I dont know. I must seem to listen to the same thing over and over again. (I dont but I guess you could see it that way...)
But I guess I am younger than most classical listeners and haven't had the opportunity to hear all the music that is out there, although I doubt I ever will.
I think I shall tell a little story for you and maybe it will give insight into why I listen to some things a lot:
Since I was maybe five or six years old, I have been hearing classical music, as my dad took a liking to some classical music. He had a period when all he listened to was Pavarotti! and then Yo Yo Ma, then the Berlin Philharmonic, then something completely different like Miles Davis!?! At the time I HATED this music.
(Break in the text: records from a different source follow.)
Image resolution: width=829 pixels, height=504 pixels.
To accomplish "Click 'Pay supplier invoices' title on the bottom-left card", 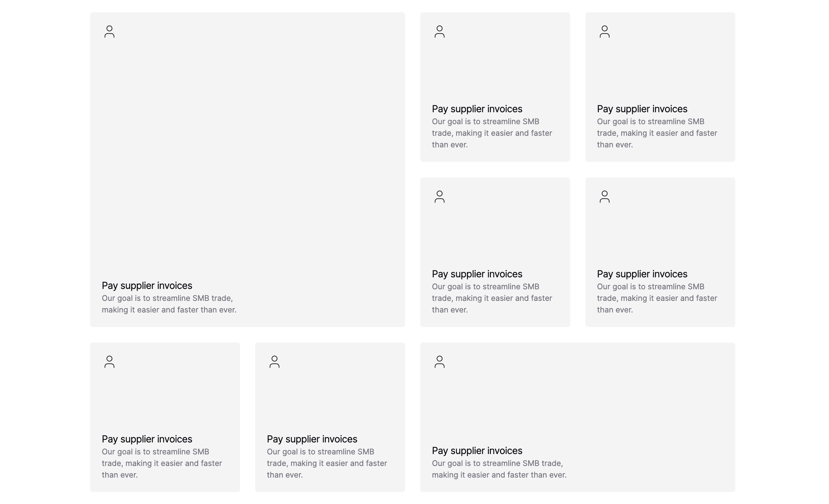I will click(x=147, y=439).
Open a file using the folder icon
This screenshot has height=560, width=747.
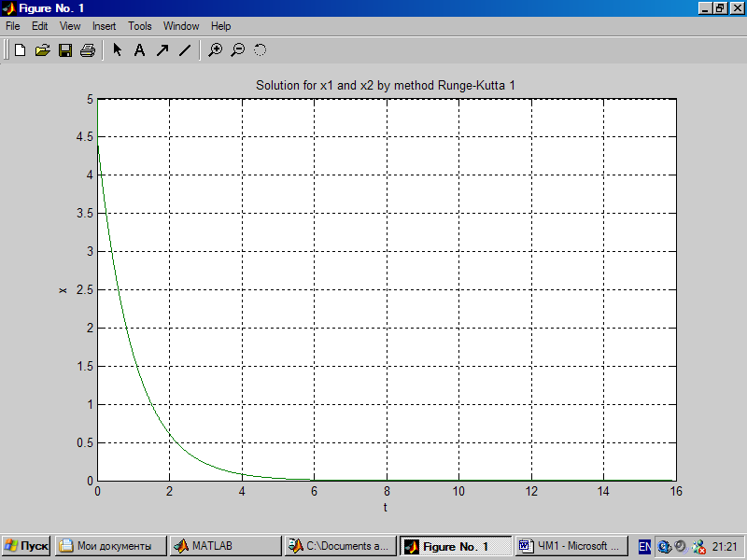(x=42, y=50)
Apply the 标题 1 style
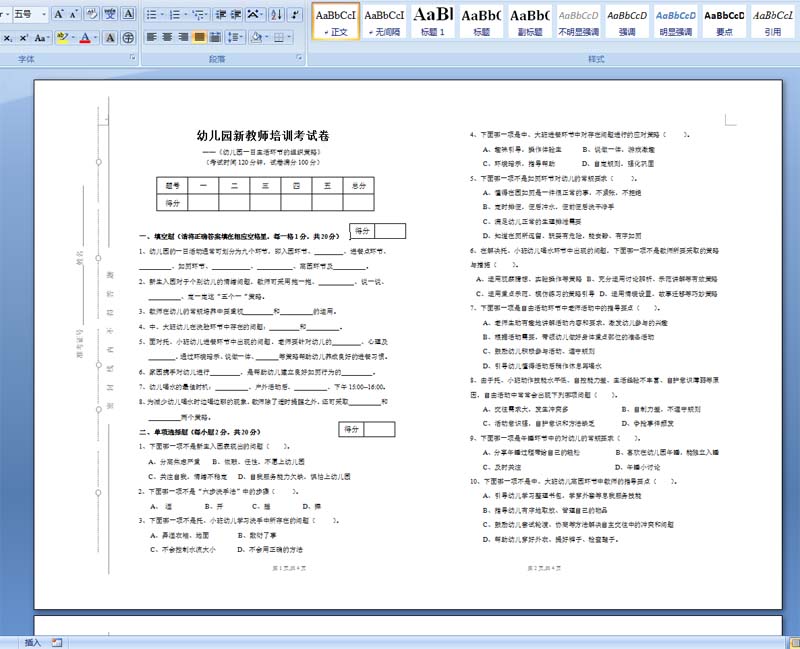 433,22
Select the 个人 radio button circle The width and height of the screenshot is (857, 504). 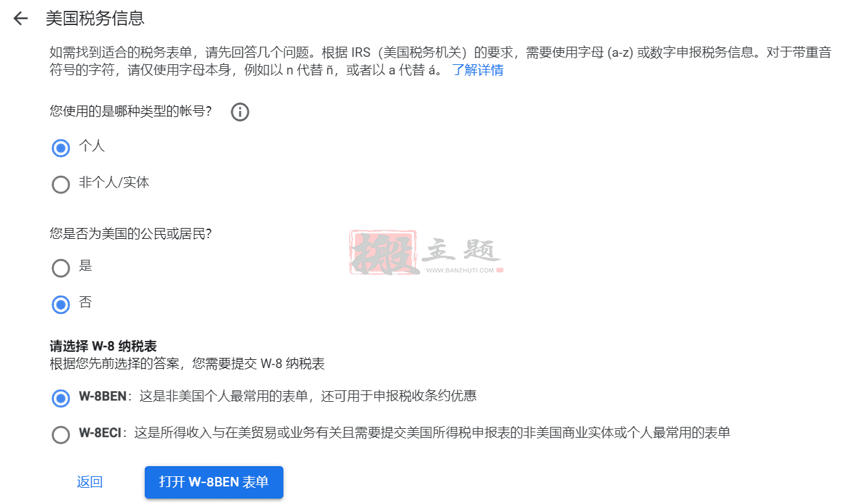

When I was ten, I started taking voice lessons, and I was sooo annoyed when I couldn't sing high notes. So I began looking up "high notes" and high songs, and I came across "Der Holle Rache," I looked through the music we have on the computer and found it. So I found the CD it was on and listened to Sumi Jo singing Der Holle Rache, over and over again. That was my first real experience of classical music.
My mum started to get annoyed by me playing it so often, so I listened to the other songs on the CD (It was a collection, Ultimate Opera) and I started to love other songs, like "l'amour est un oiseau rebelle" from carmen, and "ombra mai fu" from Xerses.
Because I liked these songs I decided to look up the opera's they were from. The first opera I heard was Le Nozze Di Figaro, I had a copy of the libretto and I sat for two and a half hours listening to it. Then I looked up other mozart music, and not just his operas!
and that is the story of my life, when I heard new music and I liked it, I would look up the compeser's other works, and see if I had any in my CD or LP collection, then listen to it. And of course in opera, if there is a singer who I thought was very good, like I heard Simionato, I will look for other recordings of that artist, and in that way discover new music and it is the same with ensembles and orchestras, and the conductors who conducted them.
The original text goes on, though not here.